* _Kutipan Teks_
Tidak ada orang yang ujug-ujug gemar menulis. Seseorang
pasti melaui proses panjang/pendek agar cinta menulis. Bila kita menginginkan
anak, teman, istri atau kita sendiri agar suka menulis maka kita harus tahu
bagaimana cara menstimulus hasrat menulisnya. Tanpa melakukan ikhtiar
ini, tapi langsung meminta atau bahkan memaksa anak/orang lain untuk gemar
menulis maka itu sebuah ‘penyiksaan’ yang bisa berdampak buruk.
Lantas, bagaimanakah cara menstimulus hasrat menulis yang
efektif?
Hasrat (menulis) amat berbeda dengan makan, tidur, dan
kebutuhan fisik lainnya. Kebutuhan fisik (hajatul-udhawiyah) muncul dari
internal tubuh. Manusia merasakan kebutuhan makan saat ia lapar sebab adanya
kebutuhan organ tubuhnya pada zat-zat yang terkandung di dalam makanan. Ia juga
merasakan kebutuhan akan tidur atau istirahat setelah iamengantuk, terlalu
lelah, dan organ tubuhnya tidak mampu berfungsi (baik) bila ia tidak tidur atau
istirahat.

Data target klik:
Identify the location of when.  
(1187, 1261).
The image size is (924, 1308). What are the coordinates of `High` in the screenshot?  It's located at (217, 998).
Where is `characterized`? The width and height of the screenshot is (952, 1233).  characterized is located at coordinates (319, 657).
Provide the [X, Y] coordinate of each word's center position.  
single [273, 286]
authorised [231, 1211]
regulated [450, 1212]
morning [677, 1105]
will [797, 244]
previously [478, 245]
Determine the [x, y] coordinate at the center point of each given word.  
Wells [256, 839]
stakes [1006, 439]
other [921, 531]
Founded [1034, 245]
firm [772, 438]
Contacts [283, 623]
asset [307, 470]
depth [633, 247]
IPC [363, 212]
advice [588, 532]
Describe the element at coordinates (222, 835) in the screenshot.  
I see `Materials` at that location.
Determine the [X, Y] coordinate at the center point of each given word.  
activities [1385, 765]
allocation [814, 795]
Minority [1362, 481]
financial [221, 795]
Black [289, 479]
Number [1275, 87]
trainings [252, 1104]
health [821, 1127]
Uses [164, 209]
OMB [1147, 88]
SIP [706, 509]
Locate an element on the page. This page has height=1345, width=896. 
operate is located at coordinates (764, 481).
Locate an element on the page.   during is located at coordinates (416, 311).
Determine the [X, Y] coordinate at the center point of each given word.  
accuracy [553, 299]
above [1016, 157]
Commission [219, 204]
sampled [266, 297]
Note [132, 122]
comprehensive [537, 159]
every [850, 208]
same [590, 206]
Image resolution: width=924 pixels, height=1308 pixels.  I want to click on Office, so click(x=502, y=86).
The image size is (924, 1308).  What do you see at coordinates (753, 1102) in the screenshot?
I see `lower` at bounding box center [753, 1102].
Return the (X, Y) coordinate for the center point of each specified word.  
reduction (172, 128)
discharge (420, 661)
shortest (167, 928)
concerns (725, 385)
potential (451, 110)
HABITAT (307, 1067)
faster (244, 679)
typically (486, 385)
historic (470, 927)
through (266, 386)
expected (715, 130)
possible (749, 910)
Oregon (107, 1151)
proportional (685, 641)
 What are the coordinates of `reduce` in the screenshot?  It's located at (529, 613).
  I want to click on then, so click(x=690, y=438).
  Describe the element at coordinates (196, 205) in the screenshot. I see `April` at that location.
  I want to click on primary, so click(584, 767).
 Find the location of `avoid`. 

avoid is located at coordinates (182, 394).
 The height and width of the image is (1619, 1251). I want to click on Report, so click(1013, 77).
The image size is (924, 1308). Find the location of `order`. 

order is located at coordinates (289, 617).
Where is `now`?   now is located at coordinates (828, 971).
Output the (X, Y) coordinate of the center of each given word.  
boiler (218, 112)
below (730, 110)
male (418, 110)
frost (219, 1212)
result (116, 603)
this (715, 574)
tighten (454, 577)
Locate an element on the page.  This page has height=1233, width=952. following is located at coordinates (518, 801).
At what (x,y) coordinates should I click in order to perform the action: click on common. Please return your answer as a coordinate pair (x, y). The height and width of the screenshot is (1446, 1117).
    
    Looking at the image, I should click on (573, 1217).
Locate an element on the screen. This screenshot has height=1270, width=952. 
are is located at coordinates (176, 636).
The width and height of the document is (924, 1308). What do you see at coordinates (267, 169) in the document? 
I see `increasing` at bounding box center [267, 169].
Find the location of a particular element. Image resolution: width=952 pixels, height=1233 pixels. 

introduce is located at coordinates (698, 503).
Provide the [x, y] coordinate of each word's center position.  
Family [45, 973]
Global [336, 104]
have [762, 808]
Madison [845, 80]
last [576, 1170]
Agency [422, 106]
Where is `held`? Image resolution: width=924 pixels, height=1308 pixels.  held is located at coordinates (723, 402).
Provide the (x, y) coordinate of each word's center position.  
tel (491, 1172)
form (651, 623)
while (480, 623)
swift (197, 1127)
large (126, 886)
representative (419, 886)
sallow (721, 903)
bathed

* _Soal A_
Jawablah pertanyaan berikut berdasarkan kutipan teks.
(i) Menurut kutipan teks, apa jadinya jika seseorang langsung meminta atau memaksa orang lain gemar menulis tanpa ikhtiar menstimulus hasratnya?
(ii) Dari mana kebutuhan fisik (hajatul-udhawiyah) muncul?
(iii) Kapan manusia merasakan kebutuhan makan, dan apa sebabnya?
* _Soal B_
Salin tanpa perubahan seluruh bagian kutipan teks mulai dari "Tidak ada orang" sampai "bisa berdampak buruk.".

* _Jawaban Latihan A_
(i) Hal itu menjadi sebuah "penyiksaan" yang bisa berdampak buruk.
(ii) Kebutuhan fisik muncul dari internal tubuh.
(iii) Manusia merasakan kebutuhan makan saat ia lapar, sebab organ tubuhnya membutuhkan zat-zat yang terkandung di dalam makanan.

* _Jawaban Latihan B_
Tidak ada orang yang ujug-ujug gemar menulis. Seseorang
pasti melaui proses panjang/pendek agar cinta menulis. Bila kita menginginkan
anak, teman, istri atau kita sendiri agar suka menulis maka kita harus tahu
bagaimana cara menstimulus hasrat menulisnya. Tanpa melakukan ikhtiar
ini, tapi langsung meminta atau bahkan memaksa anak/orang lain untuk gemar
menulis maka itu sebuah ‘penyiksaan’ yang bisa berdampak buruk.